Marcelo Batista
No meu último texto discuti sobre a minha expectativa de volta às aulas presenciais após o período mais rigoroso da pandemia e não posso deixar de confessar: tem sido incrível. É impressionante como o contato humano pode animar o nosso dia, assim como é fantástico perceber que os alunos têm rosto e que muitos deles vão além das imagens das iniciais dos nomes no Google Meet. Passei tanto tempo só no virtual que em determinados momentos até eu mesmo esqueci que existo de verdade. Durante esse período me via tanto “dentro” do computador que era difícil lembrar que tem uma vida muito intensa e pulsante do lado de cá da tela.
Para os que se preocuparam, as pernas aguentaram e os pés também, mesmo que com uma palmilha especial para fascite plantar comprada para absorver os impactos da rotina de tantas aulas. Pude também descobrir (da pior forma) que não existe uma máscara boa para dar aula e que é possível acostumar até mesmo com esse desconforto depois de algum tempo. Aprendemos até a respirar de uma maneira mais suave e a respeitar o novo ritmo imposto.

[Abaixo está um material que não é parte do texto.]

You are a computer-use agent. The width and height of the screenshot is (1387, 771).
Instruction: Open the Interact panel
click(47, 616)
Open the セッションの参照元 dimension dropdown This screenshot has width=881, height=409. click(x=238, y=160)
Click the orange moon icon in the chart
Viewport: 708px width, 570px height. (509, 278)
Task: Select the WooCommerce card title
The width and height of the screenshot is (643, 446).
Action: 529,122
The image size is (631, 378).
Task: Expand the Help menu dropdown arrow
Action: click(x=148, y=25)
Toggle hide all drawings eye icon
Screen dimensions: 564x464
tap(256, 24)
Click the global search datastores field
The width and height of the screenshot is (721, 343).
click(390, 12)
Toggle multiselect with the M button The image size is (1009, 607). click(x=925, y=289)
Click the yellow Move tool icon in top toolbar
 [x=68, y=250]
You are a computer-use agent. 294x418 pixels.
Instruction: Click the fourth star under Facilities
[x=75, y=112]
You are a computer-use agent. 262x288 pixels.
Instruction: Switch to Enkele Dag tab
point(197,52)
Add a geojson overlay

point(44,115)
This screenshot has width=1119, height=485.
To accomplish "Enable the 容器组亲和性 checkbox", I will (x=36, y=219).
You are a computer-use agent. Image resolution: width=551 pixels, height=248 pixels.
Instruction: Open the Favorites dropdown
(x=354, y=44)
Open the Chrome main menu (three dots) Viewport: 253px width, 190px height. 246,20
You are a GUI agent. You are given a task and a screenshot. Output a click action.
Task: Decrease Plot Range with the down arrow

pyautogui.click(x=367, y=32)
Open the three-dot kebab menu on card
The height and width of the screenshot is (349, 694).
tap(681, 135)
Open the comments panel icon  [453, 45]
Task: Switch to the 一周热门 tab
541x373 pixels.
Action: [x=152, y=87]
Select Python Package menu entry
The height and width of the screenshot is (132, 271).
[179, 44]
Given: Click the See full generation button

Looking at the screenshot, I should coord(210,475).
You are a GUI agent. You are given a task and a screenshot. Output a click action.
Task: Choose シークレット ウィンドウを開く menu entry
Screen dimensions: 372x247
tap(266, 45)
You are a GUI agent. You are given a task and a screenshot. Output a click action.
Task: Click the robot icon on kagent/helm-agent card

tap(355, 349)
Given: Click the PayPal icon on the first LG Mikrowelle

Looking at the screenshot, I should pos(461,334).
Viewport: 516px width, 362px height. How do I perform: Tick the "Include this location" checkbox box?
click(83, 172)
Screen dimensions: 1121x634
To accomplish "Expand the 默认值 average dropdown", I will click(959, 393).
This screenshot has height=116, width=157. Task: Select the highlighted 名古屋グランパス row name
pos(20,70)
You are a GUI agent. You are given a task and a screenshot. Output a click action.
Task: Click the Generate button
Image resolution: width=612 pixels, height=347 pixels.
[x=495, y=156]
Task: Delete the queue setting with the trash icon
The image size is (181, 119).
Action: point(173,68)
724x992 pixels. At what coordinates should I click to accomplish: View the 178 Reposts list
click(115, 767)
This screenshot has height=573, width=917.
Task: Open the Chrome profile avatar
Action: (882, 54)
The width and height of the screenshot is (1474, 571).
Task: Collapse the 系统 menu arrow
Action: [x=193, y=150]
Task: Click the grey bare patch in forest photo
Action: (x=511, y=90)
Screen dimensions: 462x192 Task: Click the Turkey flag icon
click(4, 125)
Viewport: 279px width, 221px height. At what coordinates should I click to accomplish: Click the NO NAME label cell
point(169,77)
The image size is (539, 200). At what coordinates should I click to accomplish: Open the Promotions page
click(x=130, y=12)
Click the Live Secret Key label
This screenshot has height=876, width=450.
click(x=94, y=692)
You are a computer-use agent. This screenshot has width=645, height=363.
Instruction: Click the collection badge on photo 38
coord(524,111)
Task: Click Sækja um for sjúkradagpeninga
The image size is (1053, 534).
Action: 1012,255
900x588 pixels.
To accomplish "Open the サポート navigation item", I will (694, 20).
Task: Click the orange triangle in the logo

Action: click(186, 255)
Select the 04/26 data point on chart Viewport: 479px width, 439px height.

Que nenhum aluno me leia, mas uma coisa que ainda não consigo aprender é de qual lugar exato vem a voz do aluno, embaixo da máscara, quando ele conversa durante a aula. Dá para perceber de qual região o som está vindo, mas é impossível saber quem é exatamente o meliante nas conversas paralelas. Mas por enquanto não tem nem me incomodado ainda, reflexo da saudade acumulada há muitos meses.
O batidão da volta às aulas presenciais me ajudou a perceber que o segundo semestre já chegou e foi importante para sentir o sangue correndo nas veias, mesmo que com muito cansaço. Aulas, diários, folhas de ponto para preencher, aulas para preparar, provas para corrigir e outras para elaborar, textos para corrigir. No segundo semestre o trabalho não acaba mais. Pelo menos até o Enem, a previsão é de ritmo muito intenso.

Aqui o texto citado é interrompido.